I hadn't realized that you could still hunt elephants. The above video starts with a small party tracking some elephants. Around the 6 minute mark they get close to one. They then try to back away, but it gets spooked and charges.
In real time what follows is just a blur of panic, but when they rerun the video at slow speed it is amazing how the hunter stands in its path and waits, and waits, before he fires. He's got balls, that's for sure. Still, it's a shame that the elephant got killed.
Below is an excerpt of one of Sir Samuel W. Baker's elephant hunts from In the Heart of Africa (link to Project Guttenberg's full text). The book describes his 1861 expedition to find the source of the Nile. The hunt took place in what was then southern Sudan, just after he cleared some marshes that greatly confused where the bed of the Nile was.

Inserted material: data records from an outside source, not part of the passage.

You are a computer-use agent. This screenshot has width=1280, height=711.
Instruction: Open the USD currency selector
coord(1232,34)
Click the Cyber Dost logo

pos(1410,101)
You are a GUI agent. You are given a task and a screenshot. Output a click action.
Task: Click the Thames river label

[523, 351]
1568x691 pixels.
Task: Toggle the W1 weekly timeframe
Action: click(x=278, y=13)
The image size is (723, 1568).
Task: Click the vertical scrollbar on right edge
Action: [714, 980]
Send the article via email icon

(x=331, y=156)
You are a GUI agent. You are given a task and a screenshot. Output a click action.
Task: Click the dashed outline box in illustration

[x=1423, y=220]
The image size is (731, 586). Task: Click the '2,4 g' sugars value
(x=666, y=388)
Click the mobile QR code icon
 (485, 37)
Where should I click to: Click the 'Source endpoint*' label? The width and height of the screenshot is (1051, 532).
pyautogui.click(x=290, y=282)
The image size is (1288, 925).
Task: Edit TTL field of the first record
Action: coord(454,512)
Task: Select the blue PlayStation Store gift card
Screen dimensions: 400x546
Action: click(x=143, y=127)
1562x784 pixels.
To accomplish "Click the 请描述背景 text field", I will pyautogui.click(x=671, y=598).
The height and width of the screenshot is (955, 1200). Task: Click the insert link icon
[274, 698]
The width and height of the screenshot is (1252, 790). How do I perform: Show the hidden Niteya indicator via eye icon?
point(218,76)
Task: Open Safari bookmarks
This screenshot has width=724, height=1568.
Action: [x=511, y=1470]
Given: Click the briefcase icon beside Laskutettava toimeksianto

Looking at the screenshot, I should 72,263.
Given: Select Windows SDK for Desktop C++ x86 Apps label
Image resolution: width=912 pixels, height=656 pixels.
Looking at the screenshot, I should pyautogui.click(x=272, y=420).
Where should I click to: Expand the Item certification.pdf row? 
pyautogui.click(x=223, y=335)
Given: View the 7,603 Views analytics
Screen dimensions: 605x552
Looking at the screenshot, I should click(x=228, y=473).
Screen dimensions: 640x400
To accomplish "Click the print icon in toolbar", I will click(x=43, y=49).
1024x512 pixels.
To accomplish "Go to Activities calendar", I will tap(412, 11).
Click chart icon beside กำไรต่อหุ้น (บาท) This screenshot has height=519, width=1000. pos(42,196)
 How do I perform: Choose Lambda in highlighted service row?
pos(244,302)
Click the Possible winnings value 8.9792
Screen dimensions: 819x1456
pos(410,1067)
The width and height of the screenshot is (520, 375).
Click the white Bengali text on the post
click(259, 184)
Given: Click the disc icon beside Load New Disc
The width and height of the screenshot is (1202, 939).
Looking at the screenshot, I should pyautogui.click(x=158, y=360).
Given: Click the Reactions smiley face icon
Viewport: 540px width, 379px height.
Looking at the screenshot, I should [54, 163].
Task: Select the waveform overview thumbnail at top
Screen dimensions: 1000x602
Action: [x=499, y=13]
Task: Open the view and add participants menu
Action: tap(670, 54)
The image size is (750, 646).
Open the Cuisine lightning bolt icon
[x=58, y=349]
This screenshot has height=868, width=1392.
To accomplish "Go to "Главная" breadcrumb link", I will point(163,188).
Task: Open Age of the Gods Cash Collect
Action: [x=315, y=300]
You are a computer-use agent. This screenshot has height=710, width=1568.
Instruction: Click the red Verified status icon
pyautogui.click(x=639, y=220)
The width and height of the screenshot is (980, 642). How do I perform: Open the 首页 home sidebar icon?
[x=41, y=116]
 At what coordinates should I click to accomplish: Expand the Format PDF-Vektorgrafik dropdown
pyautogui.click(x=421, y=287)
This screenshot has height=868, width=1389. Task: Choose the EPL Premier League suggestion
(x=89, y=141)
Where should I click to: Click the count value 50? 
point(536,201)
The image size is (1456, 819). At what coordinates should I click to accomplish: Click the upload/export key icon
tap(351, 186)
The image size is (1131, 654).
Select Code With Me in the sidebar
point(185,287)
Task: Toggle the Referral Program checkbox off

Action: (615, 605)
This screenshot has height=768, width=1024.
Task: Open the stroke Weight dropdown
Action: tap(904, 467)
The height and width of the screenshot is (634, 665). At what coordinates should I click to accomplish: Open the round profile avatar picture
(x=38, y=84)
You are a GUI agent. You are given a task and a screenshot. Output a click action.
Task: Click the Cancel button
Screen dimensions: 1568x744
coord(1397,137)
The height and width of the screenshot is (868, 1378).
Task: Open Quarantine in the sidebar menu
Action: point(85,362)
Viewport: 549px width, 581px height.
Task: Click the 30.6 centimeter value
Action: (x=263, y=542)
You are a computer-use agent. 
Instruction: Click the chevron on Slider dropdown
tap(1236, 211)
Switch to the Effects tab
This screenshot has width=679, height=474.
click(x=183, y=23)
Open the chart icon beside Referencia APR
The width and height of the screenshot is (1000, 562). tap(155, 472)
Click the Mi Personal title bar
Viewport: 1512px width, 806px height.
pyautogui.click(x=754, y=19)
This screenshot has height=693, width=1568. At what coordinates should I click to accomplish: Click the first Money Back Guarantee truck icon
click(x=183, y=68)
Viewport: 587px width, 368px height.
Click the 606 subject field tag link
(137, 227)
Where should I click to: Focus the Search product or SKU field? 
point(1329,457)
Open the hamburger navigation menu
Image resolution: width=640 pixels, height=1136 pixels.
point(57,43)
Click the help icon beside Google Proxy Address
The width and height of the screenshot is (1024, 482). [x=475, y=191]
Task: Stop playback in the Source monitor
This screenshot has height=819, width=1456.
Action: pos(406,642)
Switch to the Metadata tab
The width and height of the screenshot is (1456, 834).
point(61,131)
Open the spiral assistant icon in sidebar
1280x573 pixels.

From the elephant hunting ground he moved south through territory controlled by Arab slavers. No mean feat, since the English were trying to stomp out slavery at the time and so he was hardly welcome in the area.
His expedition made it to the Lakes region, but Speke had beaten him to the source of the Nile by then. Baker's expedition collapsed at that point, out of supplies and with Baker laid low by a fever. Curiously for the time, and though she's hardly mentioned in the text, Baker's wife accompanied him on the expedition. Reading between the lines, one suspects that she's the one who pulled his fat out of the fire as he nearly died from starvation and the fever. It is a good read.
At any rate, below is the excerpt of his hunt. Amazing how similar it is to the video hunt above.
My battery of rifles was now laid upon a mat for examination; they were in beautiful condition, and they excited the admiration of the entire party. The perfection of workmanship did not appear to interest them so much as the size of the bores. They thrust their fingers down each muzzle, until they at last came to the "Baby," when, finding that two fingers could be easily introduced, they at once fell in love with that rifle in particular.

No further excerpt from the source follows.